Now that fiscal 2013 is underway and the State is almost finished closing out fiscal 2012, focus lands on fiscal 2014. Soon the state’s Department of Budget and Management (DBM) will be reviewing State agency budget requests to begin formulating the Governor’s fiscal 2014 budget. This will include reviewing budget documents submitted by each agency as well as a meeting with each agency’s secretary to discuss each request.
Although counties do not formally submit requests to DBM, state aid to local governments and other programs affecting counties are administered through state agencies and will be discussed and decided during this process. This article seeks to highlight some of the changes that could arise in the Governor’s fiscal 2014 budget with respect to county governments.
Summary of Reductions and Actions
Cumulatively, local governments have lost approximately $1.8 billion in State aid since fiscal 2010, as various programs have been cut and costs have been shifted to counties. The deepest reductions in actual aid programs have occurred to local roads and bridges, law enforcement, health departments and county jails. Additional cuts and fiscal issues, initially made as temporary, have been renewed with each year’s budget package. On top of these reductions, the State began a shift of $255 million in teacher pension costs and now invoices counties for costs of the state-managed assessment offices.

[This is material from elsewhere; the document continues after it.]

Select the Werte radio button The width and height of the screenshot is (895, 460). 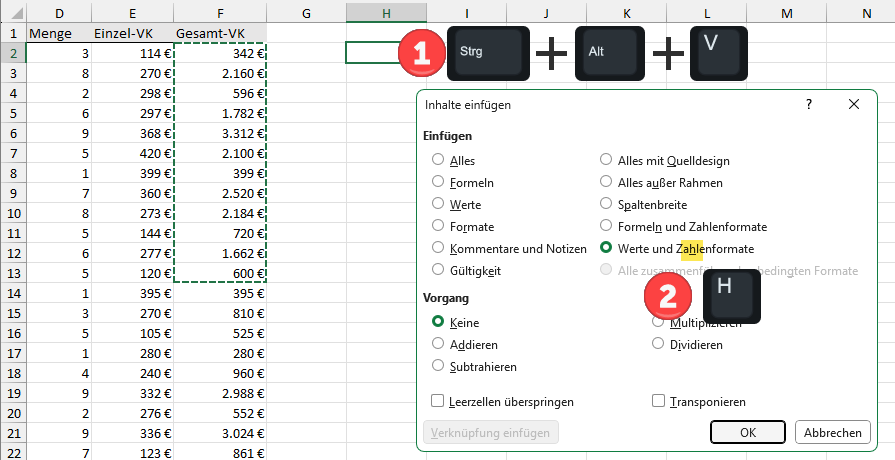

While state fiscal constraints would make it difficult we do not expect to see a roll back of all of these reductions and cost shifts, based on specific actions over the past two years, state law currently provides some relief in specific areas. These include the following:
- Local Police Aid – Reduced to $45.4 million by the Board of Public Works in fiscal 2010 and flat funded each year thereafter should be restored as an offset to teacher pensions – an increase of $22.1 million
- Inflationary increases for local health departments – Eliminated by the Board of Public Works and through future actions of the General Assembly should be restored as an offset to teacher pension shift – $2.2 million, increasing each year thereafter
- Property Assessment Office Costs Reduced – Shifted to counties in fiscal 2012, counties were invoiced 90% of costs for property valuation, but this is slated to drop to 50% in fiscal 2014 – county costs should drop from approximately $35 million to $20 million
Of course, as reported previously on Conduit Street, these funding increases are all discretionary. Given the State’s fiscal constraints and the need to close the state’s remaining structural deficit, there is no guarantee that these items will be restored. This same premise applies to other items provided as an offset to teacher pensions, such as the teacher retirement supplemental grant program.

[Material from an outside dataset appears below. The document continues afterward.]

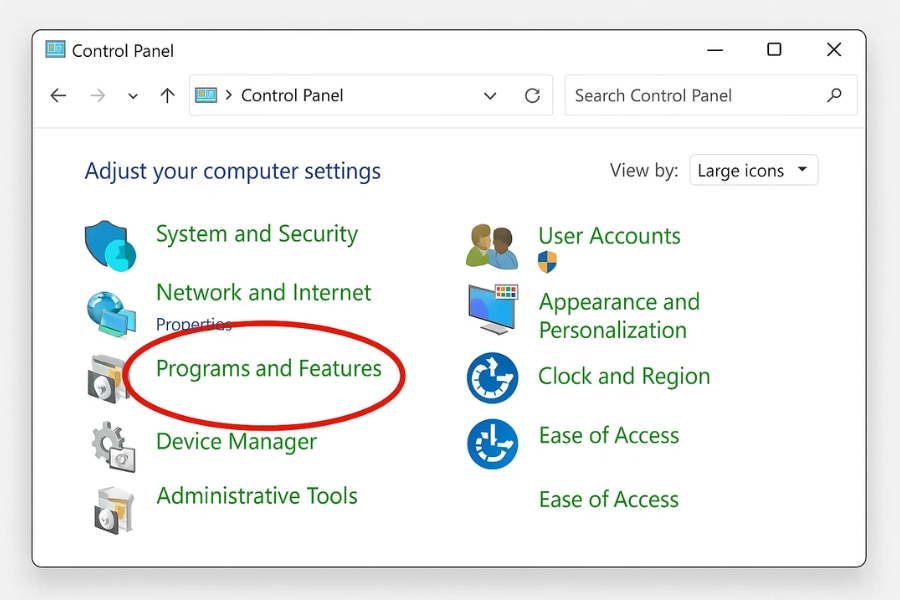
Task: Select the Control Panel breadcrumb in address bar
Action: click(292, 96)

Although the State continues to face long-term funding challenges to meet its spending commitments to education, Medicaid, and general government, the State’s fiscal situation generally remains stronger than that of its counties. State revenues are improving slightly, while counties’ heavy reliance on property taxes leaves them lagging and still experiencing declines in the tax base. As the State’s fiscal picture improves, counties hope that forthcoming state budgets can restore this funding and ease the ongoing financial burden of prior costs shifts.